**Consigne**: Prolongez l'extrait ci-dessous sur le terme « numérique » en reprenant juste après sa dernière phrase.

**Extrait**:

####

À l'issue d'une histoire fascinante et fulgurante (40 ans entre l'arrivée des ordinateurs dans les foyers dans les années 80 et aujourd'hui), le numérique est devenu un fait social total. Ce terme, qui nous vient de l'anthropologue Marcel Mauss, désigne un phénomène social qui concerne tous les pans de la société : l'économie, la politique, le juridique, le matrimonial.

Petite histoire d'un adjectif substantivé

Numérique, d’un adjectif technique à un substantif

Numérique ! Voilà bien un terme qui ne mérite plus aucune explication en 2024.Mais derrière ce terme, « numérique », devenu d’un usage quotidien, répété ad nauseam, se cache une grande complexité sémantique, c’est à dire dans le sens linguistique de ce mot, politique, et presque philosophique. Si vous n’êtes pas convaincus, lisez la suite !

####

**Lignes**:
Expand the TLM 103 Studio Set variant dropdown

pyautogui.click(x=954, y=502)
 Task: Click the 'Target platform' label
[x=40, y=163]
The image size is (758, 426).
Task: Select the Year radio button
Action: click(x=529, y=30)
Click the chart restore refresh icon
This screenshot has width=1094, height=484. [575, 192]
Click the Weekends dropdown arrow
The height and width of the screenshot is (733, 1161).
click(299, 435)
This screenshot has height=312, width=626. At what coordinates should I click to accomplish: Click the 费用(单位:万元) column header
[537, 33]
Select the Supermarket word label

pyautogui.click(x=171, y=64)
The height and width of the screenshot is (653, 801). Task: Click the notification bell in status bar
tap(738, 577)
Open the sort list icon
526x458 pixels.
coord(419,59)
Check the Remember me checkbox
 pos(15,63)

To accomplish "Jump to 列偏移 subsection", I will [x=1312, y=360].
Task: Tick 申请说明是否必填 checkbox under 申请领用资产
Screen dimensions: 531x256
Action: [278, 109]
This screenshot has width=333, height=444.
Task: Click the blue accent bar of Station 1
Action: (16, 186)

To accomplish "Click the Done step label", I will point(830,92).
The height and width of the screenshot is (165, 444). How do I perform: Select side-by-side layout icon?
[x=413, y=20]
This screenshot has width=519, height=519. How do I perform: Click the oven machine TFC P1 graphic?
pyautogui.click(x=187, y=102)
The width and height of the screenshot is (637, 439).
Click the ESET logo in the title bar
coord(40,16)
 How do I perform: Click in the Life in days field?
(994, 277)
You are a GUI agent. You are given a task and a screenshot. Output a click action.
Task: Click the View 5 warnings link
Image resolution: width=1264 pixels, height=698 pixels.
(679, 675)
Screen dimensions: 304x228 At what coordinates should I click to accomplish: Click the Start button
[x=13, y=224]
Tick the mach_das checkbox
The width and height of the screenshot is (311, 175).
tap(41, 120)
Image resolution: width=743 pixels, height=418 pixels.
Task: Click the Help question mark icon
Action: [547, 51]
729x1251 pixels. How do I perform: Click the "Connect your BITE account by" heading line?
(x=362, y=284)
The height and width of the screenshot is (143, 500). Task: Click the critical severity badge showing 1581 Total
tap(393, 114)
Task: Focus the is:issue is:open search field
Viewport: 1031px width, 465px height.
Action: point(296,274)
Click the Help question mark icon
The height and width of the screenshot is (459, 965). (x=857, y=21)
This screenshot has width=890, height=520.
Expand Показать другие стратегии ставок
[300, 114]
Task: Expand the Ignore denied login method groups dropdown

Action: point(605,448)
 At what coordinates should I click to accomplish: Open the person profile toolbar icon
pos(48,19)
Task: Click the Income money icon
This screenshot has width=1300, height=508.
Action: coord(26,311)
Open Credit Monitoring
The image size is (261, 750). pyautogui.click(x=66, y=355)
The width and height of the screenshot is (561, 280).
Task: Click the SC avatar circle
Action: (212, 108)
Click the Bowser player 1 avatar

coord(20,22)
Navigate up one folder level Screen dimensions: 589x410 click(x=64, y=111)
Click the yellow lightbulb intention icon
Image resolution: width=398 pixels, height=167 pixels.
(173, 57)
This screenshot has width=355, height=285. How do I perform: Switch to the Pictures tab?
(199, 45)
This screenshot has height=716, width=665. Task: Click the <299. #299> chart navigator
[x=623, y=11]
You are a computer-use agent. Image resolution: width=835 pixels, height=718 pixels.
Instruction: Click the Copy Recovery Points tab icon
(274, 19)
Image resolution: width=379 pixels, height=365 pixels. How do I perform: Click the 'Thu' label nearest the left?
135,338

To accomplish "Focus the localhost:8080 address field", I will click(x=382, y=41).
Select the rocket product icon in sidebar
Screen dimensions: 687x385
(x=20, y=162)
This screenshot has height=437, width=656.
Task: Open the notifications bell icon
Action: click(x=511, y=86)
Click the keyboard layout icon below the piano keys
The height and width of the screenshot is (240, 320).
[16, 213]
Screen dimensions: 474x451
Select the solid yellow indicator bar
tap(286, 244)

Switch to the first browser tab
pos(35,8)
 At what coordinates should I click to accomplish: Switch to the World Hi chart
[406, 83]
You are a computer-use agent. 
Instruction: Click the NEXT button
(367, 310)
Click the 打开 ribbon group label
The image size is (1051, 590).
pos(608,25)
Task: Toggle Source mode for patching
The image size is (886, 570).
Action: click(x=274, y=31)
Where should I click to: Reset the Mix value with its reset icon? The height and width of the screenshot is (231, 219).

####

**Réponse**:
Il est toujours stimulant de se rappeler que le terme numérique est avant tout un adjectif, censé qualifier ce qui s’évalue en nombre, est représenté en nombre. Représentez-vous deux armées devant vous, l’une compte 2 000 soldats, l’autre seulement 1 000 soldats : la première est en supériorité numérique.

Lorsque des appareils techniques ont commencé à stocker, traiter et transmettre de l’information en la représentant en nombre, on a commencé à parler d’appareils, ou de systèmes numériques. C’était le cas des ordinateurs bien sûr, mais aussi des appareils photos numériques, des microphones, des câbles, etc. Aujourd’hui, la grande majorité de nos infrastructures, équipements et services techniques sont numériques : ils stockent, traitent et transmettent de l’information représentée sous forme de nombres.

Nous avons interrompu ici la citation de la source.